PyTorch Datasets and PyTorch Data Loaders using Deep Lake

This code enables all the customizability supported by PyTorch at the cost of having highly slower streaming compared to using Deep Lake data loaders. The reason for the slower performance is that this approach does not take advantage of the inherent dataset format that was designed for fast streaming by Activeloop.

First, we create a subclass of the PyTorch Dataset, which stores a reference to the Deep Lake dataset and implements the __len__ and __getitem__ methods.

from torch.utils.data import DataLoader, Dataset

class DeepLakePyTorchDataset(Dataset):
    def __init__(self, ds):
        self.ds = ds

    def __len__(self):
        return len(self.ds)

    def __getitem__(self, idx):
        texts = self.ds.text[idx].text().astype(str)
        return { "text": texts }

Inside the __getitem__ method, we retrieve the strings stored in the text tensor of the dataset at the position idx.

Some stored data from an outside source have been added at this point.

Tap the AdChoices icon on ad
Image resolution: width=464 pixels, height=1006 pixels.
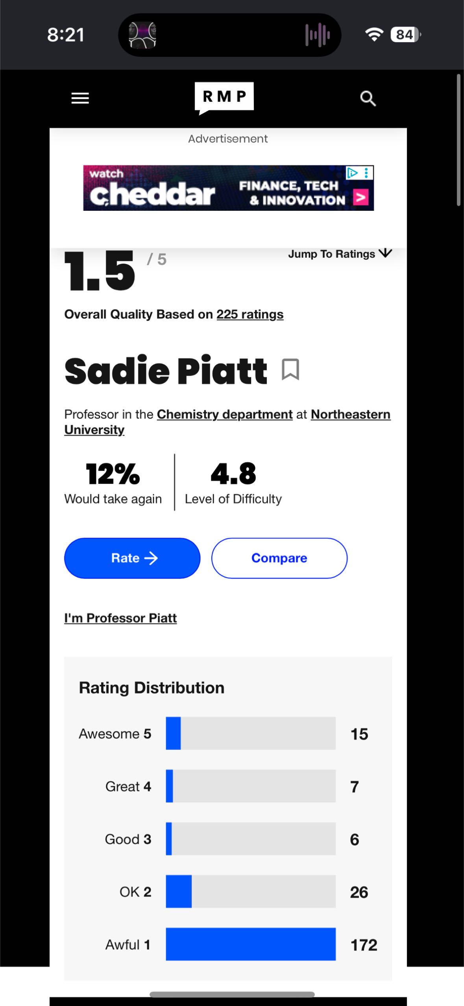(352, 173)
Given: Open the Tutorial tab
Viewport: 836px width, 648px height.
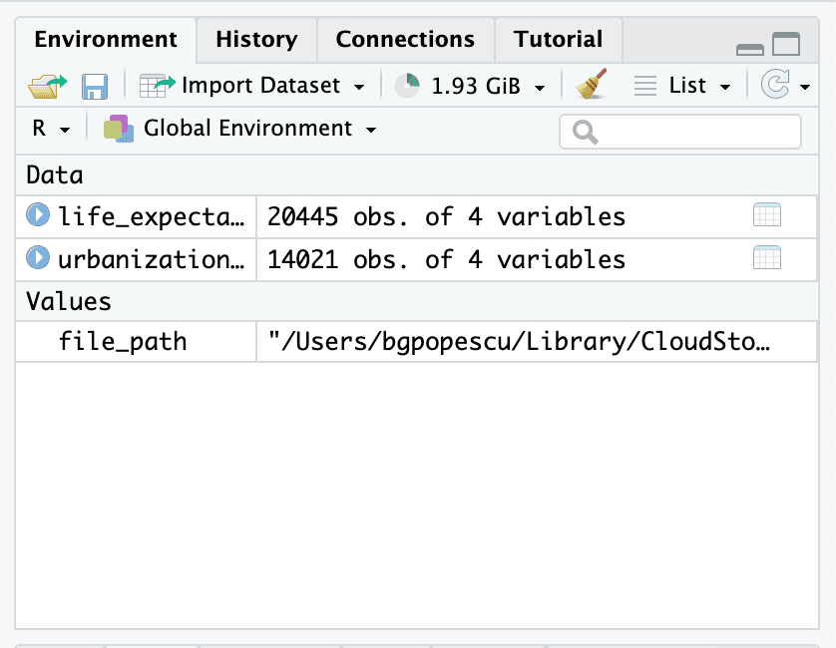Looking at the screenshot, I should tap(558, 40).
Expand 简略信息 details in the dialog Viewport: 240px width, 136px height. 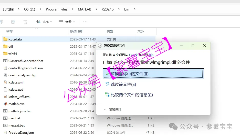click(x=113, y=109)
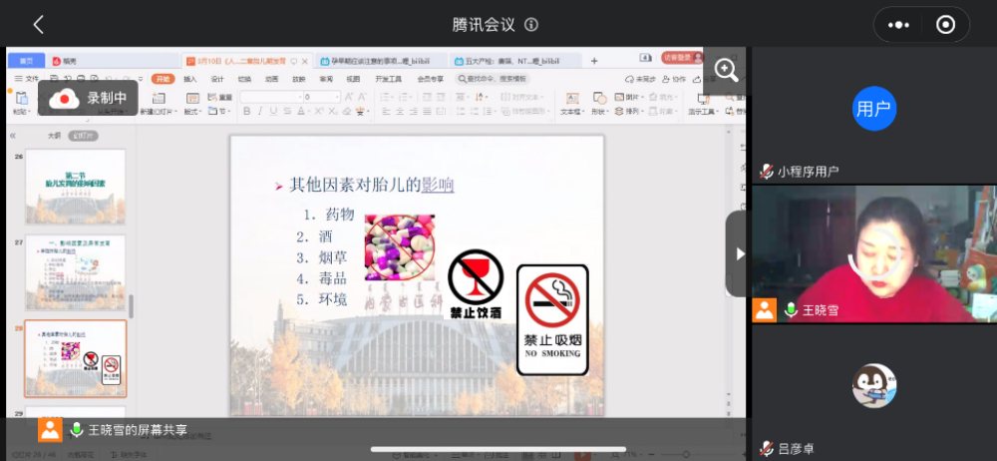
Task: Switch to the 设计 ribbon tab
Action: [216, 79]
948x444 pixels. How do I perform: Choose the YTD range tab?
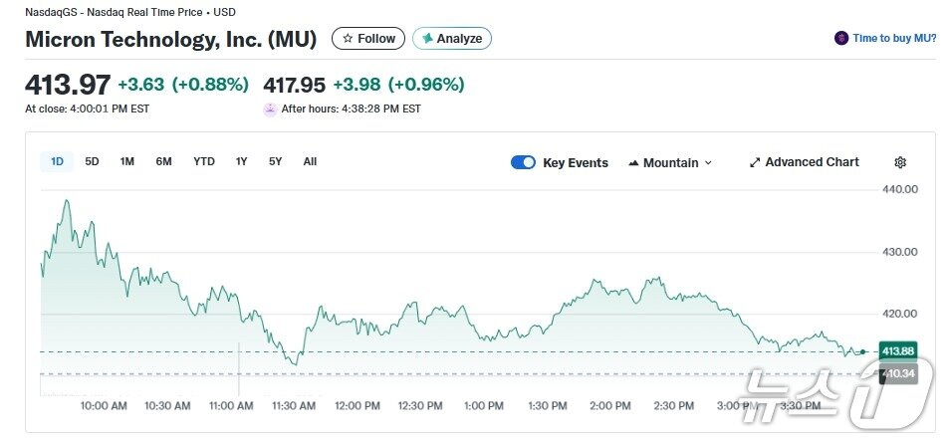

Then, we instantiate it using a reference to our Deep Lake dataset ds, transform it into a PyTorch DataLoader, and eventually loop over the elements just like we did with the Deep Lake dataloader example.

# create PyTorch dataset
ds_pt = DeepLakePyTorchDataset(ds)

# create PyTorch data loader from PyTorch dataset
dataloader_pytorch = DataLoader(ds_pt, batch_size=3, shuffle=True)

# loop over the elements
for i, batch in enumerate(dataloader_pytorch):
    print(f"Batch {i}")
    samples = batch.get("text")
    for j, sample in enumerate(samples):
        print(f"Sample {j}: {sample}")
    print()
    pass

You should see the following output, showing the retrieved batches.

Batch 0
Sample 0: text 8
Sample 1: text 3
Sample 2: text 1

Batch 1
Sample 0: text 4
Sample 1: text 5
Sample 2: text 9

Batch 2
Sample 0: text 7
Sample 1: text 2
Sample 2: text 6

Batch 3
Sample 0: text 10

Getting the Best High-Quality Data for your Models

Recent research, such as from the “LIMA: Less Is More for Alignment” and “Textbooks Are All You Need” papers, suggests that data quality is very important both for training and finetuning LLMs. As a consequence, Deep Lake has several additional features that can help users investigate the quality of the datasets they are using and eventually filter samples.

Deep Lake provides the Tensor Query Language (TQL), an SQL-like language used for Querying in Activeloop Platform as well as in ds.query in the Python API. This allows data scientists to filter datasets and focus their work on the most relevant data.

The following code shows how we can filter our dataset using a TQL query and print all the samples in the resulting view.



# code that creates a data loader and prints the batches
...

Batch 0
Sample 0: text 1
Sample 1: text 10

Now, we can save our dataset view as follows.

ds_view.save_view(id="strings_with_1")

And we can read from it as follows.

ds = deeplake.dataset(f"hub://{username}/{dataset_name}/.queries/strings_with_1")

Another feature is the samplers. Samplers can be used to assign a discrete distribution of weights to the dataset's samples, which are then sampled according to the weight distribution. This can be useful for focusing training on higher-quality data.

Conclusion

In this lesson, we explored some of the capabilities of Deep Lake, a multi-modal AI data system that merges the functionalities of Data Lakes and Vector Databases.

We've learned how Deep Lake can efficiently stream data from remote storage to GPUs during model training, making it an ideal tool for training and fine-tuning Large Language Models. We've also covered the creation of a Deep Lake dataset, adding data to it, and retrieving data using both Deep Lake's data loaders and PyTorch's data loaders.

This will be useful as we continue exploring training and fine-tuning Large Language Models.